I am no longer living with the father of my child, and when we were togther we rented a house. he claims to have given me the deposit and half of months rent in adance which is 850+425 approx 1200. this was three years ago! 
After ten months he no longer lived there. Since then we have been on and off...and i eventually decided to move on and buy my own house, its an AF house so the process was slow.
Here is where its gets messy, i moved in with him until my house was ready and i paid him rent. ( we were not a couple) and he stopped paying me my maintenance. Now since i got the keys to my house he suddenly is demanding that i pay the 1200 or so that i owe him!!! 
he has given me a week to come up with it or else he will take it out of my maintenance everyweek... this i really depend on. its 70/pw.

i have done the obvious and asked him for a withdrawal slip etc to prove he had that much money at the time.
He was not on any contract or lease agreement, its not in any writing anywhere that he even lived in the house.
but if he proves it at the time then i will repay it..
he is the father of my child and i dont want a bitter life with him...like it or not i have to deal with the man for another 15years so i really dont want a big drama. if anyone has any advice on how i can appraoch this it would be great

Sorry for the long post!!!


----------



## rmelly (26 Jun 2008)

Can you check your own accounts/statements to see if you had the money yourself at the time? If not then maybe he did help out.



> He was not on any contract or lease agreement, its not in any writing anywhere that he even lived in the house.


 
In your first line you say 'we rented a house', so sounds like he did live there?


----------



## lightup (26 Jun 2008)

Blossy said:


> he claims to have given me the deposit and half of months rent in adance which is 850+425 approx 1200. this was three years ago!


 
Did he give you this?  If so, and you received it back when you moved out of the house, then you should pay it back.

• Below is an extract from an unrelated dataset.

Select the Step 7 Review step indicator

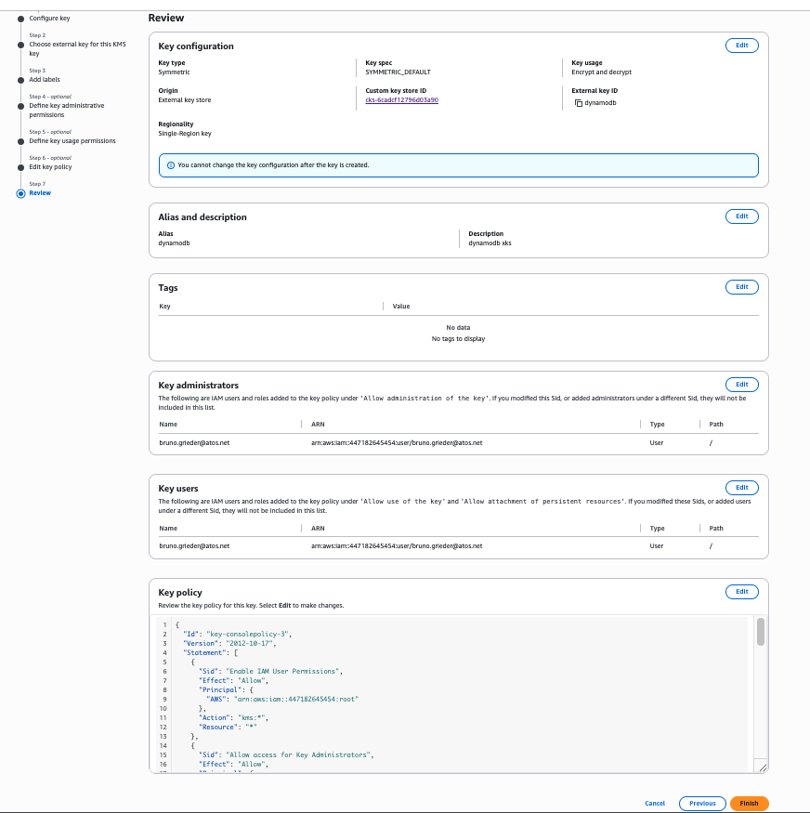(x=21, y=193)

See if he would agree to a small amount each week if you would find it hard to pay it all back in a lump sum.


----------



## jhegarty (26 Jun 2008)

Did he pay the money (I suggest if you don't remember getting 1200 together then he possibly did). 

Also was it you who got the money back when you left the rented property ?


----------



## Blossy (26 Jun 2008)

to be honest i cant remember back that far! it was before we had the baby and i was working full time at the time..and he was between jobs! thats why i find it hard to believe he gave it to me!

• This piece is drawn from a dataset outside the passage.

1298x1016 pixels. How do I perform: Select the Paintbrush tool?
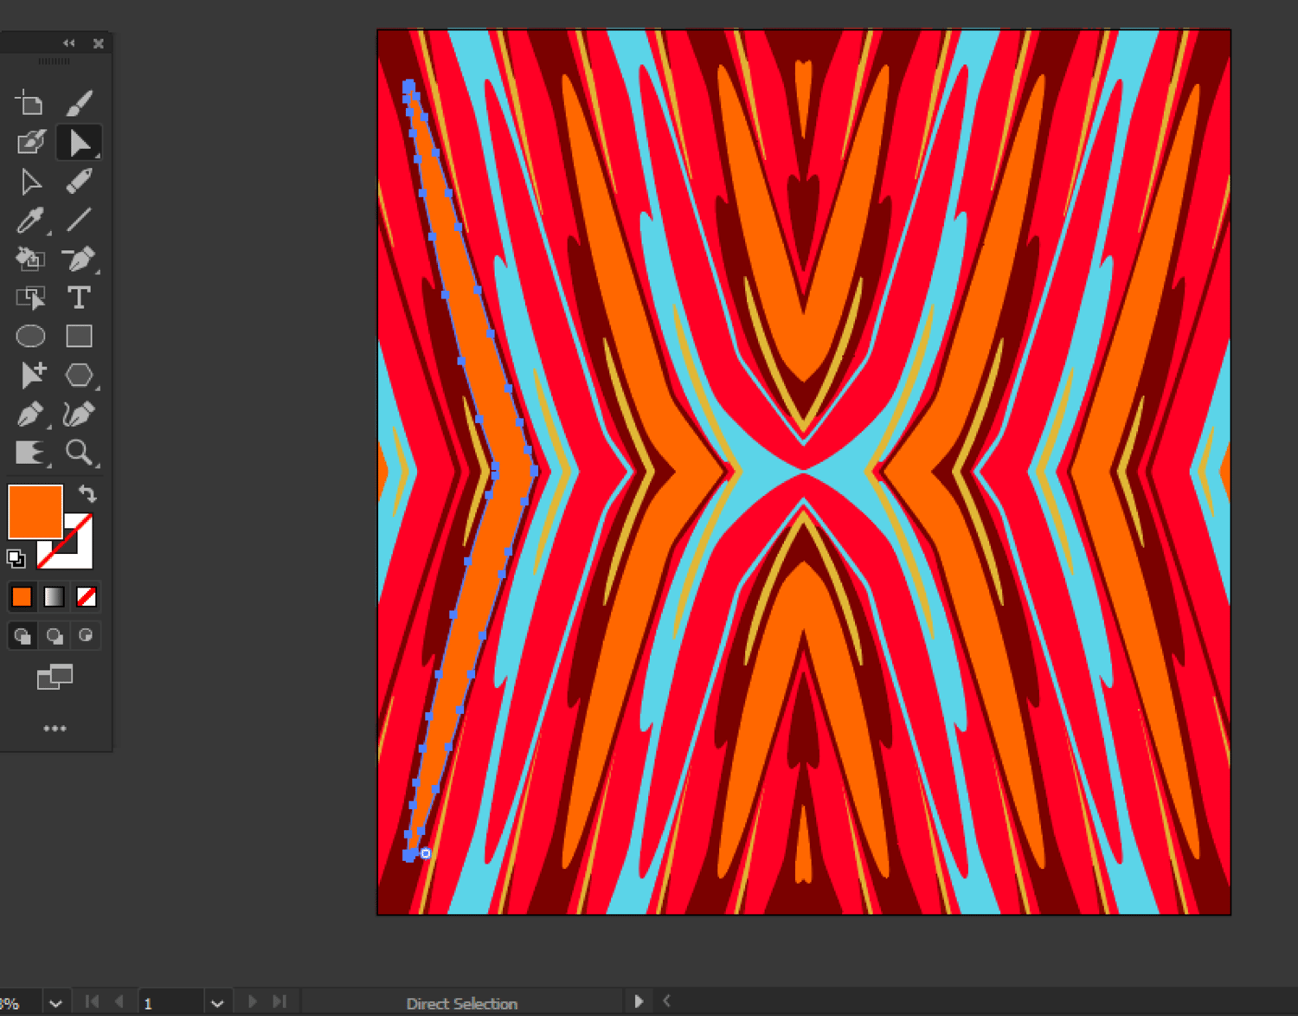click(x=79, y=102)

What i meant by he not there, is that on  paper he never lived there...just pointing it out as would he have a legal rite to sue me for the money or take it from my maintenance??

Sorry

I have tried looking thru what papers i have myself but just moved house so its been a mess trying to find them!


----------



## Blossy (26 Jun 2008)

Also i didnt receive any deposit back from the landlord!


----------



## so-crates (26 Jun 2008)

whyever not?


----------



## rmelly (26 Jun 2008)

Sorry, meant to say - if he did live there, then he should have paid half of deposit anyway, and half of each months rent, so the maximum he should be due back is 850 (half of deposit plus half of month in advance), if it is accepted that he contributed the money in the first place.


----------



## Blossy (26 Jun 2008)

ok! he claims he gave me the FULL deposit, the fact that i didnt get it back is not his problem! 
the half months rent in advance was lived by me in the last month of the lease.

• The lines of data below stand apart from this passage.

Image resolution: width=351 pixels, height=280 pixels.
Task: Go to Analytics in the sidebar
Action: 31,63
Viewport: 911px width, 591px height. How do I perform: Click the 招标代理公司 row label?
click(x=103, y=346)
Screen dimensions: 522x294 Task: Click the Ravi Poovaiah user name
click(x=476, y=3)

I suppose all i can do is, check my own accounts etc to see the story. my real question is if i cant find any proof for this and he doesnt provide it from his side?
what happens...its his word against mine. and Can he legaly reduce my maintenance, if he was to sue me for it, does he have a strong case.

re reading this, it looks like im trying to dodge this debt. but believe me i would repay him in a flash to get this off me and move on with my life...the reason i bought a house on the other side of the city.!   i just dont want to be played for a fool!! he is in the building trade and job cut back so i am sus that he wants to reduce maintence or else get money easy! why else wait this long to ask, why not ask when he moved out?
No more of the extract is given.